When there is one reader, we don't copy, unless there is some issues with
socket performance.  But, when there are 2 or more, we have to generate
multiple copies of the flow output buffers, just to schedule them on the threads
that manage the multiple output socket queues.  Its the memory demand that can
get in the way.

You want to avoid output flow filtering in argus if you can.  To filter a flow,
we have to convert the compacted output buffer into a structured record, so
the filters can be snappy.  That conversion is a bit onerous.  Better to leave
some cycles for packet processing.  So this means that if you like to connect
directly to argus, and you like to filter what you get, you'll tax argus a bit to
do the filtering.

Output filter is important to limit the load on the socket processing, so its a balance.
Radium deals with it a bit better than argus.  So if you're architecture is to blow
everything off the sensor to a collection box, then no need for radium.  Only
one consumer of argus from the sensor, no problem.  Run radium on the collection
box, and let everybody access records there.  If you have lots of uses of data
on the sensor, or you want to write argus records to disk and write to clients
(multiple consumers),  then radium on the sensor.
The rasplit() filename function is expensive for argus.  Better to have a
separate rasplit() running on the local sensor doing the disk, than have
argus doing it.

> 
> 2) What are the performance implications of using
> RADIUM_CORRELATE="yes"? For instance, let's say we're monitoring two
> paths to the internet which are in an active-active state (and
> promises of "no asymmetrical routing" have been made), and also
> pulling in Cisco netflow from an internal router and writing out the
> combined flows to file; if asymmetrical routing occurs would this
> setting allow radium to deal gracefully with this issue from a flow
> perspective (putting the correct pieces together into a single
> bi-directional flow), and can records be audited for occurrences of
> this if each path has it's own monitor-id? What would happen when the
> same flow is seen via Netflow as is seen on the argus instance in
> terms of the data kept in the record? Would the richer argus data be
> kept, or would the Netflow information be kept?

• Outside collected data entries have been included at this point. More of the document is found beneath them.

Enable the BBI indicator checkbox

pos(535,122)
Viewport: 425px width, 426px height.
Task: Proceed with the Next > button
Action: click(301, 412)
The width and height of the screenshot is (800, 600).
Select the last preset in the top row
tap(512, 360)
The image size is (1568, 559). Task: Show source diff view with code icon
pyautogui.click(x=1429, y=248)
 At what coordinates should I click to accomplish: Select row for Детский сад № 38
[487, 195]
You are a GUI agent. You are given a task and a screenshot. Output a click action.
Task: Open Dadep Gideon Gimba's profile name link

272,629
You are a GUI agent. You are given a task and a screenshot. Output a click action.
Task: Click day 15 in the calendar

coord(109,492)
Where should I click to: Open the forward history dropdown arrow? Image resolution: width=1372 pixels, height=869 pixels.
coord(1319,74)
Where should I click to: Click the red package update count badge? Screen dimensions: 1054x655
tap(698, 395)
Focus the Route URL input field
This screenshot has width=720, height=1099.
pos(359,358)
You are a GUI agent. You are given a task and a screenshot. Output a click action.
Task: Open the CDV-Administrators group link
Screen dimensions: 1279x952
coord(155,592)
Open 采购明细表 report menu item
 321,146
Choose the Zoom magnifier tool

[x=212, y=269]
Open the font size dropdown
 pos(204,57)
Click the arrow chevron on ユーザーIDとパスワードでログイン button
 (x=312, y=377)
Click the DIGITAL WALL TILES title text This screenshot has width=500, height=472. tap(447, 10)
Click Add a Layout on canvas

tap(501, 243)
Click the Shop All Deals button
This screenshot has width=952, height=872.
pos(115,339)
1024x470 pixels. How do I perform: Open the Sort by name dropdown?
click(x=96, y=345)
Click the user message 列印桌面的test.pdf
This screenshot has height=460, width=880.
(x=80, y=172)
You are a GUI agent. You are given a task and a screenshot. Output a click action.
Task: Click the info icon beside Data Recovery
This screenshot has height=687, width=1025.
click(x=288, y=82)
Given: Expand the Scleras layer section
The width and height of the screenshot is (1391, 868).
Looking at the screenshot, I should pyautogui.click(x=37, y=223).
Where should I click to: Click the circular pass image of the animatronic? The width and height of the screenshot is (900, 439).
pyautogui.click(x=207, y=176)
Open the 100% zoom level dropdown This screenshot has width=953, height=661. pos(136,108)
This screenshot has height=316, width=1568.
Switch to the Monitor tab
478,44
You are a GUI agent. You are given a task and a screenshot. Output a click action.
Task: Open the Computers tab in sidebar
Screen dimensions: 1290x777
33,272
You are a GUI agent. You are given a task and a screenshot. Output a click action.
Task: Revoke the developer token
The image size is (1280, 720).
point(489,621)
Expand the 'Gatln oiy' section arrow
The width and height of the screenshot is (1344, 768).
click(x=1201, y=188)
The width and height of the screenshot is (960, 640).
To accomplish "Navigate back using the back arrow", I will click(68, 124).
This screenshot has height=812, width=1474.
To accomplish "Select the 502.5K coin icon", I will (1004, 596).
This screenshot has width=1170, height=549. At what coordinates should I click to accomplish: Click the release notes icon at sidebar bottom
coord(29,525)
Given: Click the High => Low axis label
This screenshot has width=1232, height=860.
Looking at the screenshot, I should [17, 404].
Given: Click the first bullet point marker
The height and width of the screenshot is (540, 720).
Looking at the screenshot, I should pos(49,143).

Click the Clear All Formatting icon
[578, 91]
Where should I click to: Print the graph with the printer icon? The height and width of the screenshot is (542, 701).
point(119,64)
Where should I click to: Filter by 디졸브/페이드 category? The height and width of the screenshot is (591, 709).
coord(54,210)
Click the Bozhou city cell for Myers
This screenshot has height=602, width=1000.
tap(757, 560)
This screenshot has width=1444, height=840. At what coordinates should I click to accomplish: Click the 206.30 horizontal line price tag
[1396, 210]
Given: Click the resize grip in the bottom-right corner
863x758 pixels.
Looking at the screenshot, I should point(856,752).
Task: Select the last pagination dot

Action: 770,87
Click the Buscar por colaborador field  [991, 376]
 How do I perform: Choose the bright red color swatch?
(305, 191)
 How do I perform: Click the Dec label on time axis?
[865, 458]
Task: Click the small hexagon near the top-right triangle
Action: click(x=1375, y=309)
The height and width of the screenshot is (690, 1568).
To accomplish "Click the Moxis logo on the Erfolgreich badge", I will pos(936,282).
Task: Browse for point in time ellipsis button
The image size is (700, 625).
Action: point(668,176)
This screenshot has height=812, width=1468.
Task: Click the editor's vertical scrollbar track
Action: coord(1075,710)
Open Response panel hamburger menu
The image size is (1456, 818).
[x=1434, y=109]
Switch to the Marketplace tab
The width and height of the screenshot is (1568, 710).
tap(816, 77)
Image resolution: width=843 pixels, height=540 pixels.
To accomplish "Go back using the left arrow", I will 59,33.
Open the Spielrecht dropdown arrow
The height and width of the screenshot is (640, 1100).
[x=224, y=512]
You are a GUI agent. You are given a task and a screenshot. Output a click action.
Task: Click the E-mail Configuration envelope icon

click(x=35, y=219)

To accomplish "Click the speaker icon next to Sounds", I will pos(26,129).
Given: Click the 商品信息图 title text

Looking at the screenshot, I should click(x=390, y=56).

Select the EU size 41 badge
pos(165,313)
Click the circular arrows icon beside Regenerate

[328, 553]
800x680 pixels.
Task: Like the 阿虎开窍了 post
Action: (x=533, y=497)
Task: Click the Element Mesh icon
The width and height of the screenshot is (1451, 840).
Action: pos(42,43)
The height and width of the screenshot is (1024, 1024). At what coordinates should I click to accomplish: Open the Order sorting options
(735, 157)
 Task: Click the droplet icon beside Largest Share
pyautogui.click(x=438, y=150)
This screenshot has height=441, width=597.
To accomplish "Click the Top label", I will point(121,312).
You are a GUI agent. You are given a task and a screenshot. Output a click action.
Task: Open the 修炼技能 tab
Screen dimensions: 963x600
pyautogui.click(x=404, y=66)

RADIUM_CORRELATE doesn't do anything in 3.0.6.2, but it will very soon
do quite a bit in 3.0.7.2.  When it does, think of it as rabins() embedded in
a pipeline processor.  The trick when it receives two matching records, it
will have to decide if the records need to be aggregated, because they are
coming from multiple sensors that make up a single observation domain,
or if they need to be correlated (or diff'ed meaning that they are the same flow
observed at different points along the path).  When records are correlated,
the differential stats are stored, associated with the other source id, so you
get one flow record, from one source id, and in the record will be diffs from
the other source id.

> 
> 3) If you wish to have radium perform labeling via specifying
> RADIUM_CLASSIFIER_FILE, are there performance hits at some point as
> the size of the classifier grows, and how big would a classifier file
> have to be before performance was impacted? Or would it be more
> related to how complex the labeling requirements were?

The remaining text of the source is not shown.